Records for this exercise:
········
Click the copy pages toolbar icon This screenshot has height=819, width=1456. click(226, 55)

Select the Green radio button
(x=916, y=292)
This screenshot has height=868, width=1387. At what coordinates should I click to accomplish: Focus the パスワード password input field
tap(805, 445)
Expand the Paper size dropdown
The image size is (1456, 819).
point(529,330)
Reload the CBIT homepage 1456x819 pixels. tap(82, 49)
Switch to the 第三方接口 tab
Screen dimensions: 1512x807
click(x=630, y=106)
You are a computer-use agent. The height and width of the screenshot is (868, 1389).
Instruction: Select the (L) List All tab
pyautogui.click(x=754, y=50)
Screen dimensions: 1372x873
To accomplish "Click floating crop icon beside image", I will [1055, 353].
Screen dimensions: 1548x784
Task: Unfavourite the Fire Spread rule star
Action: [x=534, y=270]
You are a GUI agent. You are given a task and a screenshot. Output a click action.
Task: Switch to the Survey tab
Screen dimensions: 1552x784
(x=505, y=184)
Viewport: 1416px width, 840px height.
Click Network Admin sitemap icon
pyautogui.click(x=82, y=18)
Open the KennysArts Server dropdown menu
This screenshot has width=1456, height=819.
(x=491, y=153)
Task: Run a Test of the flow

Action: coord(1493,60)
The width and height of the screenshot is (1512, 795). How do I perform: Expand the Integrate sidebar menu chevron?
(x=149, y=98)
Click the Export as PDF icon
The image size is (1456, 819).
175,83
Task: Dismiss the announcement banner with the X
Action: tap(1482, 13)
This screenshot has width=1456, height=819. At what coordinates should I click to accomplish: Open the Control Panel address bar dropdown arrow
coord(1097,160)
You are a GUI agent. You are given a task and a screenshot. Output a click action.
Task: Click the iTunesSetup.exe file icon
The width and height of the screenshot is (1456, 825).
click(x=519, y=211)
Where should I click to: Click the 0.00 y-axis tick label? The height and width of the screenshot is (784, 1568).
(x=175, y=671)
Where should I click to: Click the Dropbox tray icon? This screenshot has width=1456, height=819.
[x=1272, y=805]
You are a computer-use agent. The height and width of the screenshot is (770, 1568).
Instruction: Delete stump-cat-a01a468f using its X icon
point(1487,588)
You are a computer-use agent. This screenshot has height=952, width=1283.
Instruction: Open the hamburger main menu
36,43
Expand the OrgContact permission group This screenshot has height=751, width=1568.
········
Task description: Write out the material above exactly and in full.

Response below:
Click the copy pages toolbar icon This screenshot has height=819, width=1456. click(226, 55)

Select the Green radio button
(x=916, y=292)
This screenshot has height=868, width=1387. At what coordinates should I click to accomplish: Focus the パスワード password input field
tap(805, 445)
Expand the Paper size dropdown
The image size is (1456, 819).
point(529,330)
Reload the CBIT homepage 1456x819 pixels. tap(82, 49)
Switch to the 第三方接口 tab
Screen dimensions: 1512x807
click(x=630, y=106)
You are a computer-use agent. The height and width of the screenshot is (868, 1389).
Instruction: Select the (L) List All tab
pyautogui.click(x=754, y=50)
Screen dimensions: 1372x873
To accomplish "Click floating crop icon beside image", I will [1055, 353].
Screen dimensions: 1548x784
Task: Unfavourite the Fire Spread rule star
Action: [x=534, y=270]
You are a GUI agent. You are given a task and a screenshot. Output a click action.
Task: Switch to the Survey tab
Screen dimensions: 1552x784
(x=505, y=184)
Viewport: 1416px width, 840px height.
Click Network Admin sitemap icon
pyautogui.click(x=82, y=18)
Open the KennysArts Server dropdown menu
This screenshot has width=1456, height=819.
(x=491, y=153)
Task: Run a Test of the flow

Action: coord(1493,60)
The width and height of the screenshot is (1512, 795). How do I perform: Expand the Integrate sidebar menu chevron?
(x=149, y=98)
Click the Export as PDF icon
The image size is (1456, 819).
175,83
Task: Dismiss the announcement banner with the X
Action: tap(1482, 13)
This screenshot has width=1456, height=819. At what coordinates should I click to accomplish: Open the Control Panel address bar dropdown arrow
coord(1097,160)
You are a GUI agent. You are given a task and a screenshot. Output a click action.
Task: Click the iTunesSetup.exe file icon
The width and height of the screenshot is (1456, 825).
click(x=519, y=211)
Where should I click to: Click the 0.00 y-axis tick label? The height and width of the screenshot is (784, 1568).
(x=175, y=671)
Where should I click to: Click the Dropbox tray icon? This screenshot has width=1456, height=819.
[x=1272, y=805]
You are a computer-use agent. The height and width of the screenshot is (770, 1568).
Instruction: Delete stump-cat-a01a468f using its X icon
point(1487,588)
You are a computer-use agent. This screenshot has height=952, width=1283.
Instruction: Open the hamburger main menu
36,43
Expand the OrgContact permission group This screenshot has height=751, width=1568.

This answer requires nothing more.